* EXERCISE DETAILS
Print the lines of the material from the one containing "The height and" through the one containing "[x=446, y=243]", including both of those lines, and leave out the pictures.

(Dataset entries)
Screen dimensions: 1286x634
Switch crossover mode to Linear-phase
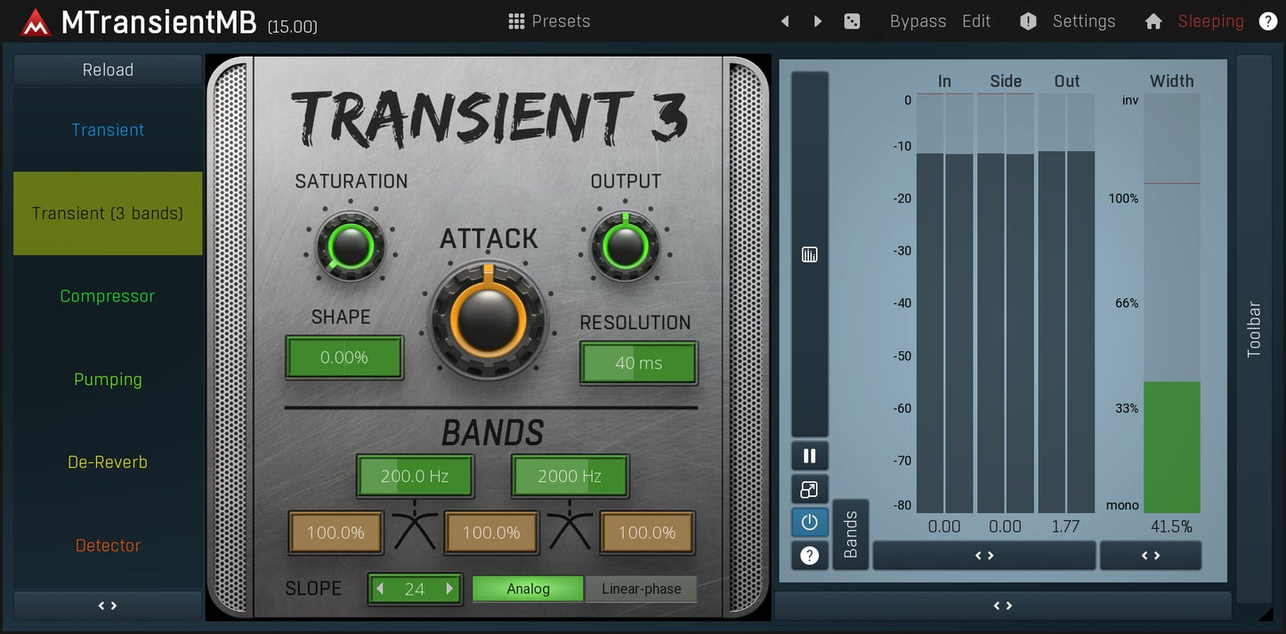tap(641, 588)
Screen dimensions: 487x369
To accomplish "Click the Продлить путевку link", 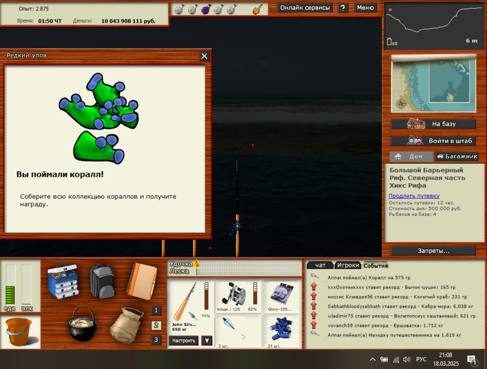I will coord(414,196).
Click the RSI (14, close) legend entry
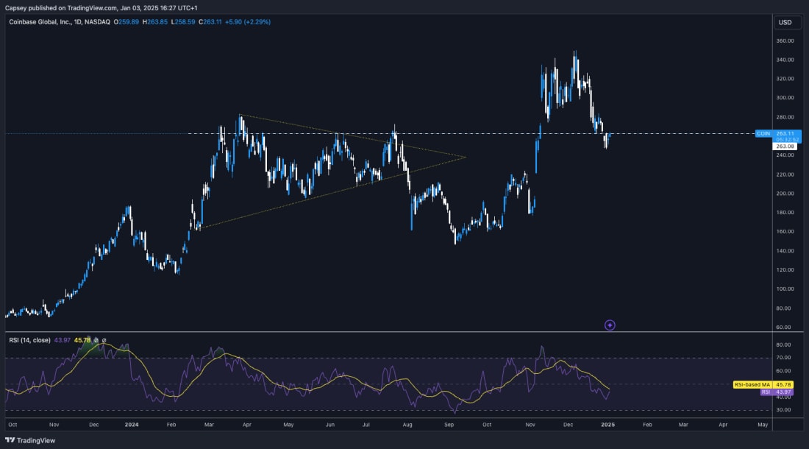 (x=29, y=340)
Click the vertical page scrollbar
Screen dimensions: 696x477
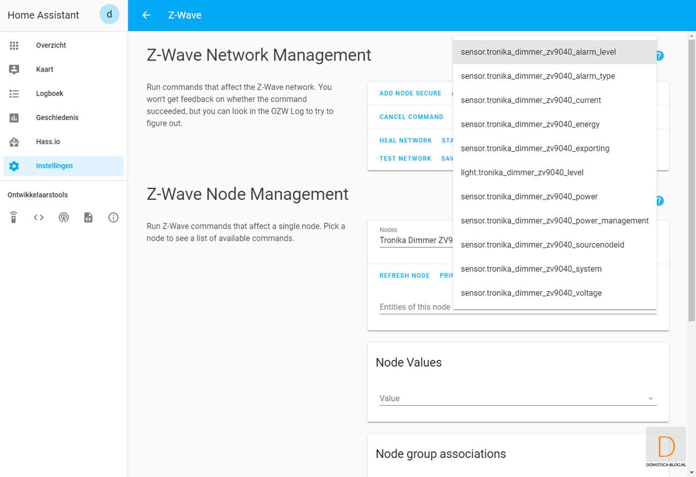coord(691,177)
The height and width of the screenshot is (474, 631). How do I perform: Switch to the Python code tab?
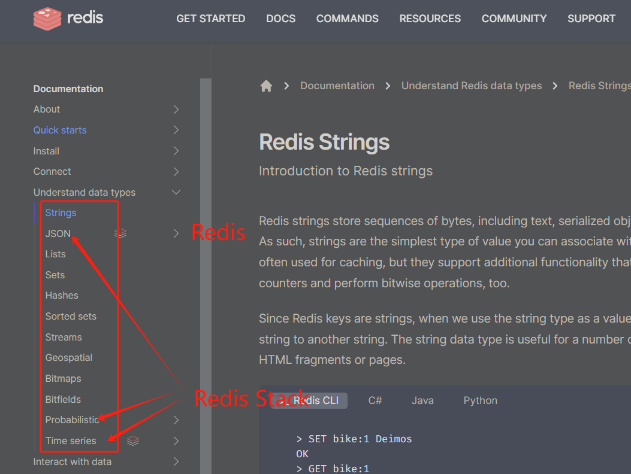pyautogui.click(x=480, y=400)
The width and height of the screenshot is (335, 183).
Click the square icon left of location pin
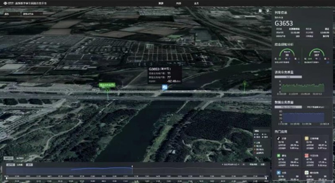point(260,11)

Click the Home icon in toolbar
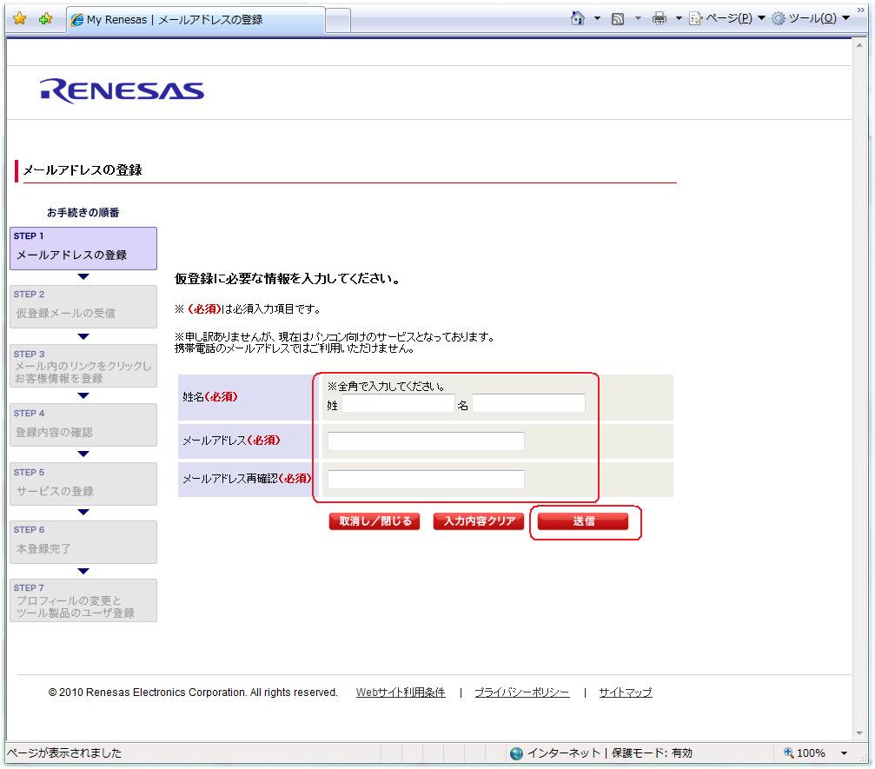(578, 18)
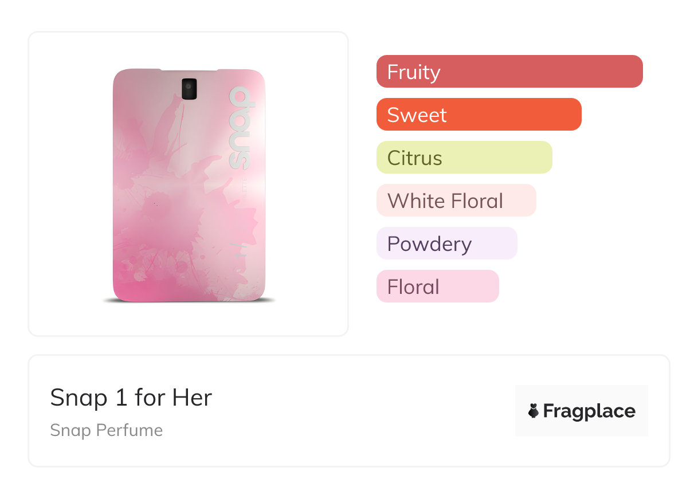Select the Powdery accord bar
This screenshot has width=698, height=495.
[x=446, y=243]
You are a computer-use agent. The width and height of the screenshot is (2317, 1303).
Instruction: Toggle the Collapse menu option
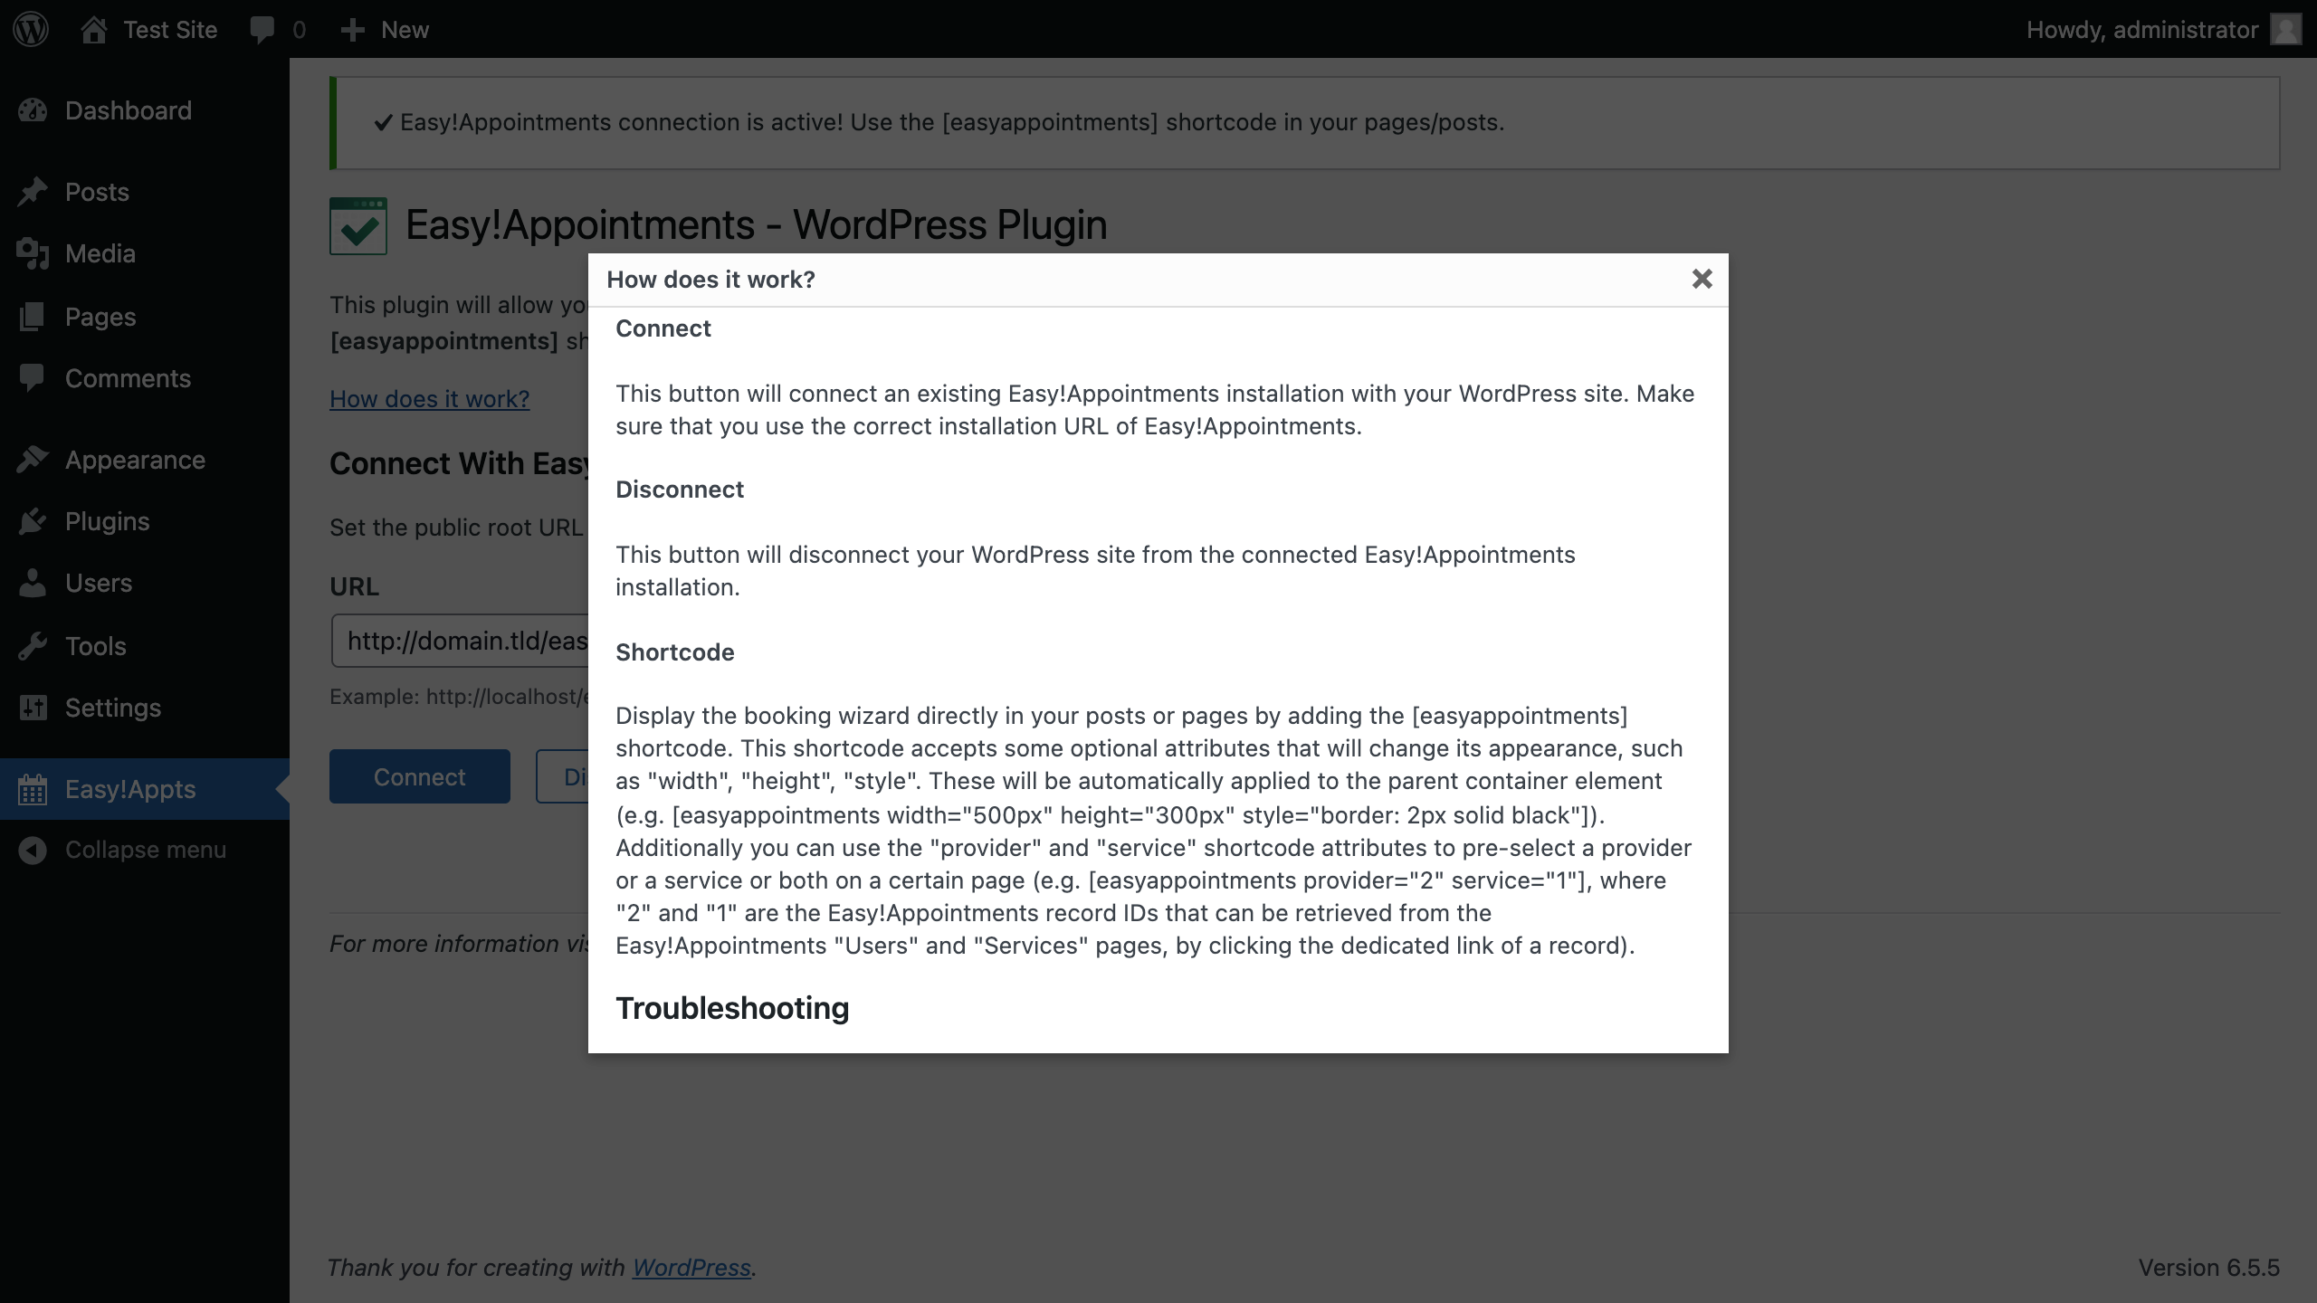click(143, 850)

* THE RESULT
The height and width of the screenshot is (474, 631). How do I perform: Switch to the Python code tab?
pyautogui.click(x=480, y=400)
The width and height of the screenshot is (335, 183).
Click the square icon left of location pin
point(260,11)

Click the Home icon in toolbar
(578, 18)
Select the Powdery accord bar
This screenshot has width=698, height=495.
[x=446, y=243]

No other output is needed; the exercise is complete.